◆ **RECORDS SHOWN**
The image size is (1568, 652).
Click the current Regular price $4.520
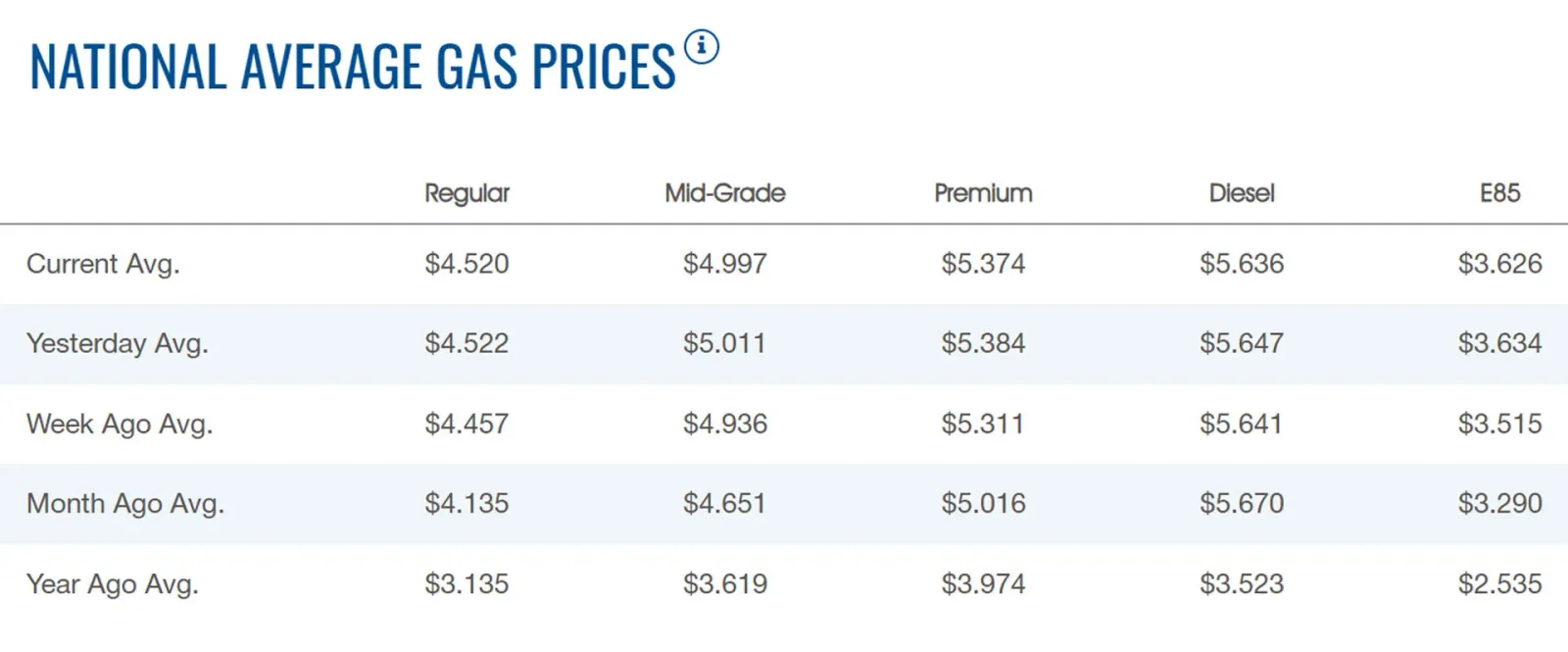466,264
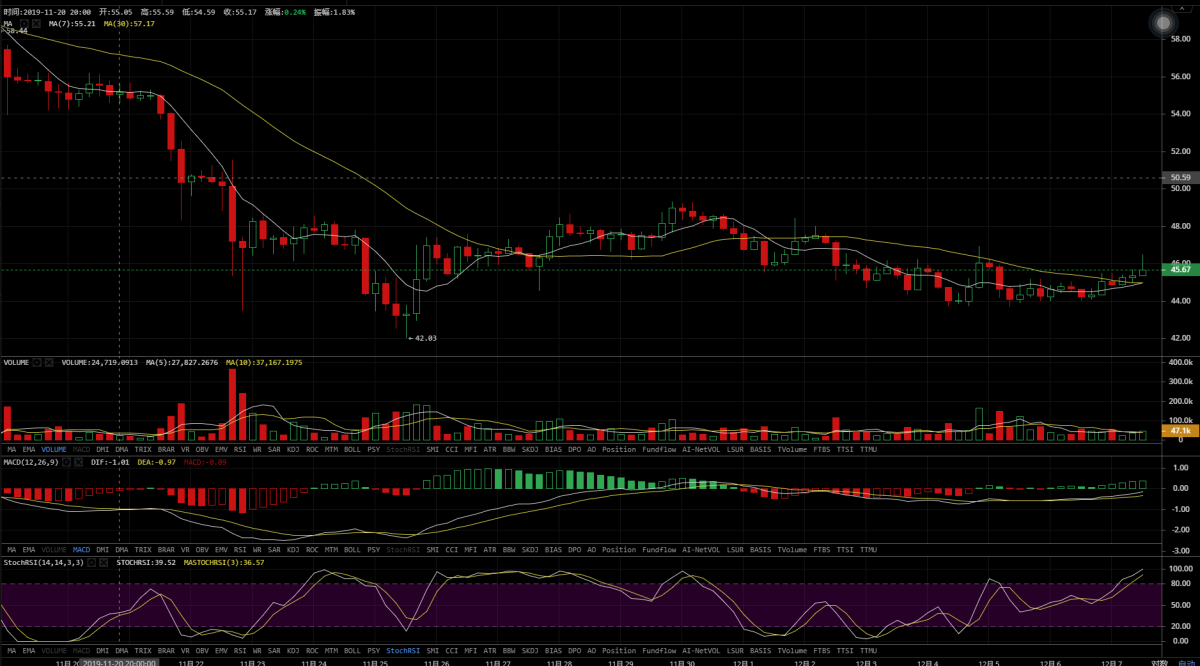Select RSI in the row below MACD chart
The width and height of the screenshot is (1200, 666).
tap(240, 550)
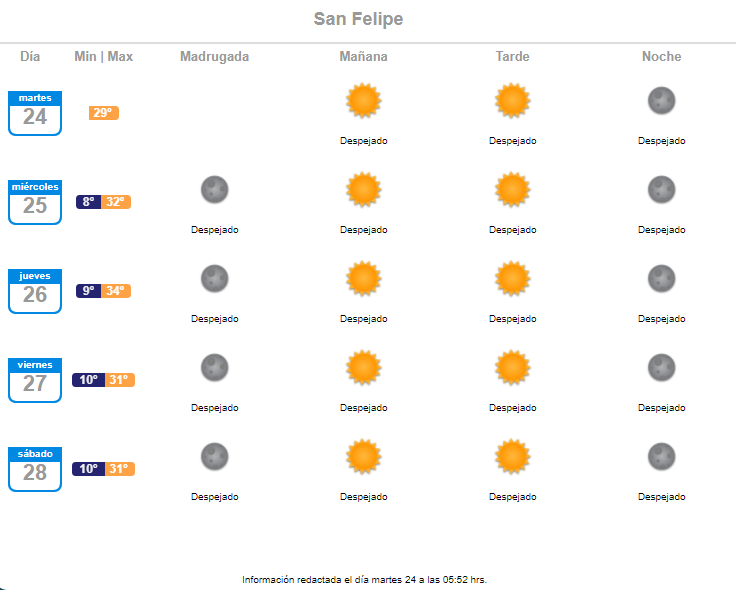The image size is (738, 590).
Task: Click the Madrugada column header
Action: [x=215, y=56]
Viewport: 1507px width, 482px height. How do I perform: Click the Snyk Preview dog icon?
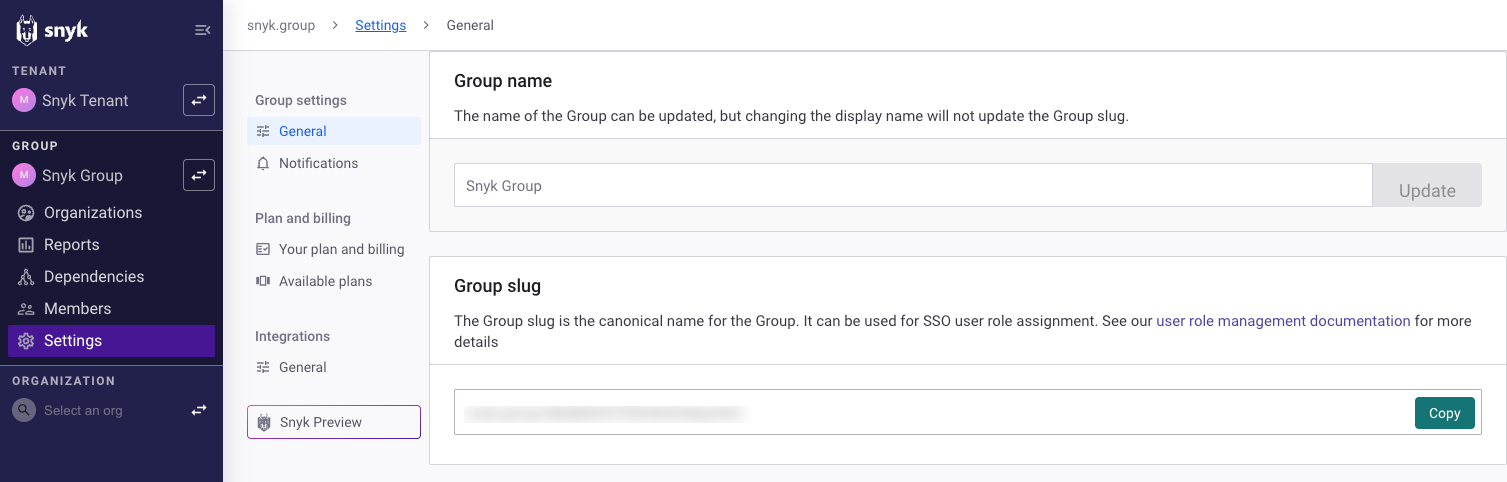coord(264,422)
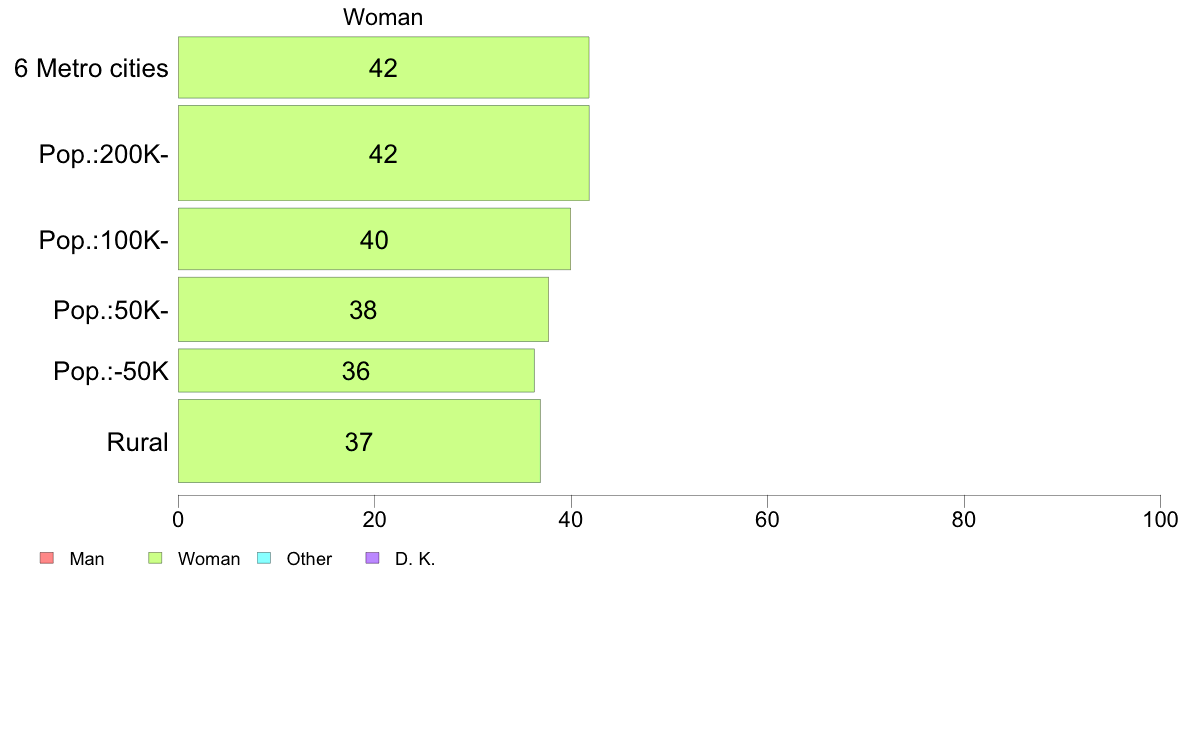Click the 6 Metro cities axis label
The height and width of the screenshot is (736, 1188).
(x=91, y=68)
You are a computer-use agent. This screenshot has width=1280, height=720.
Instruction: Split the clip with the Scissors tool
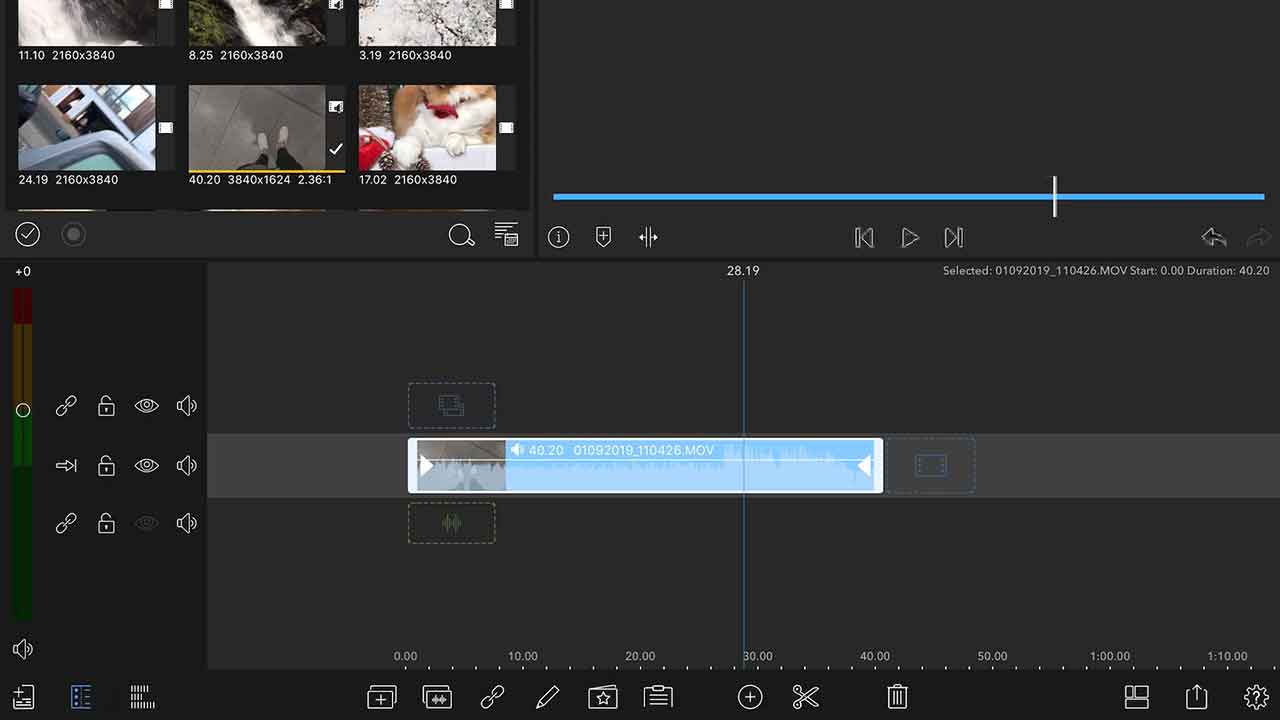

◆ **WORK REQUEST**
An exact copy of every line above is needed, without the images.

◆ **OUTPUT FOR THIS EXERCISE**
The image size is (1568, 652).
Click the current Regular price $4.520
466,264
Select RSI in the row below MACD chart
The width and height of the screenshot is (1200, 666).
tap(240, 550)
The image size is (738, 590).
Task: Click the Madrugada column header
Action: [x=215, y=56]
Viewport: 1507px width, 482px height. How do I perform: Click the Snyk Preview dog icon?
coord(264,422)
Click the 6 Metro cities axis label
The height and width of the screenshot is (736, 1188).
(x=91, y=68)
You are a computer-use agent. This screenshot has width=1280, height=720.
Instruction: Split the clip with the Scissors tool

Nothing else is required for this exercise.